Bench Accounting via Unsplash.

Competition watchdog the ACCC has recommended a range of measures to address harms from digital platforms to Australian consumers, small businesses and competition.

The Australian Competition and Consumer Commission wants legally binding codes of conduct, applied service-by-service, which require certain digital platforms including Google and Facebook to address issues including anti-competitive self-preferencing.

The fifth report of the five-year Digital Platform Services Inquiry has proposed that platforms be subject to mandatory dispute resolution processes and stronger requirements for combating scams, harmful apps and fake reviews, among other measures.

ACCC chair Gina Cass-Gottlieb said: “We know that the expansion of digital platforms in Australia has brought many benefits to Australian consumers and businesses.

“This expansion of digital platform services has also created risks and harms that our current consumer and competition laws are not always able to address.

“Our analysis has identified concerning consumer and competition harms across a range of digital platform services that are widespread, entrenched, and systemic.

“The critical positions that digital platforms hold, as ‘gatekeepers’ or ‘intermediaries’ between businesses and consumers, mean they have a broad influence across the economy, making the reforms we are recommending crucial and necessary for all Australians.”

The ACCC and other agencies have observed a significant and sustained increase in scams on digital platforms targeting consumers, including those experiencing vulnerability.
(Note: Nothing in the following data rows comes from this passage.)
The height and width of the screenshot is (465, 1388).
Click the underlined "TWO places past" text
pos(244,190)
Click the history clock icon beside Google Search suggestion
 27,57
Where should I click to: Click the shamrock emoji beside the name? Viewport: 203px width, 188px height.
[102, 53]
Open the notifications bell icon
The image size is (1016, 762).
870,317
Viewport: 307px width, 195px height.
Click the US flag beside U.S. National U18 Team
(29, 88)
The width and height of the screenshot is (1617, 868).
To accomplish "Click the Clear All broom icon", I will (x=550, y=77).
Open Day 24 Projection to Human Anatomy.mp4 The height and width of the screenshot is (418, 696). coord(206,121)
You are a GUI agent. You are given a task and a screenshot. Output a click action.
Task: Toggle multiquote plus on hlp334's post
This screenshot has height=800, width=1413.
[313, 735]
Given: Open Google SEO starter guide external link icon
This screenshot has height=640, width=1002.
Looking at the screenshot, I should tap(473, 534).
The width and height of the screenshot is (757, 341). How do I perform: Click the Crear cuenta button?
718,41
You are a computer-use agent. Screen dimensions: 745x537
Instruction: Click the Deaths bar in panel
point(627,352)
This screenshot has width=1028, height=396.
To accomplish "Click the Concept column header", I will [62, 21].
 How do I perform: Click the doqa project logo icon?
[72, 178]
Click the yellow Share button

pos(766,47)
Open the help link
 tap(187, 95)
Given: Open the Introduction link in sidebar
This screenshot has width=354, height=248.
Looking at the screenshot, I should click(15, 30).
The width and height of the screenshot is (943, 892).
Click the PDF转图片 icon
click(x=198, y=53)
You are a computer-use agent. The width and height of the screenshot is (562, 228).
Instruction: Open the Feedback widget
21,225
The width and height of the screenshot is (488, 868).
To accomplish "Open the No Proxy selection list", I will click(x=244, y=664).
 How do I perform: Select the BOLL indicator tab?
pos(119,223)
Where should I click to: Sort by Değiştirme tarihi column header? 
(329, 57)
Consumers have also experienced harms from inappropriate and fraudulent apps made available on app stores, as well as from fake reviews and review manipulation.

“Digital platforms that host or otherwise act as intermediaries between scammers and their victims are in a unique position to identify and stop scams and remove harmful apps,” Cass-Gottlieb said.

“Losses reported to Scamwatch from scams conducted via social networking and mobile apps almost doubled in the last year between 2020 and 2021, with $49 million recorded in 2020 compared with $92 million in 2021. This shows that digital platforms need to do more to stop their users from being scammed.

“We also need more action on fake reviews from platforms whose services feature ratings and reviews, including those appearing on search, social media, app stores and online marketplaces.

“These problems have been made worse by a lack of avenues for dispute resolution for consumers and small businesses, who often simply give up on seeking redress because they cannot get the digital platforms to properly consider the problem."

The ACCC’s report recommends new laws that require digital platforms to:

  1.  provide user-friendly processes for reporting scams, harmful apps, and fake reviews, and to respond to such reports
  2.  reduce the risk of scams by verifying certain business users such as advertisers, app developers and merchants
  3.  publish review verification processes to provide important information to readers of online reviews to help them assess the reliability of reviews on the platform
  4. report on scams, harmful apps and fake reviews on their services, and the measures taken to address them
  5. ensure consumers and small businesses can access appropriate dispute resolution, supported by the establishment of a new digital platform ombuds scheme.

The ACCC also recommends a regulatory regime to work alongside Australia’s existing competition laws that would address anti-competitive conduct, unfair treatment of business users and barriers to entry and expansion by potential rivals.

“We are calling for service-specific codes of conduct that apply to designated digital platforms,” Cass-Gottlieb said.

“This would ensure the obligations are appropriately targeted to particular competition issues present in specified digital platform services, allow consultation with stakeholders, and provide the flexibility to address emerging and new forms of harmful conduct.”

Service-specific codes of conduct could include targeted obligations to:

  1. prevent anti-competitive self-preferencing, tying and exclusive pre-installation arrangements
  2. address data advantages
  3. ensure fair treatment of business users
  4. improve switching, interoperability and transparency.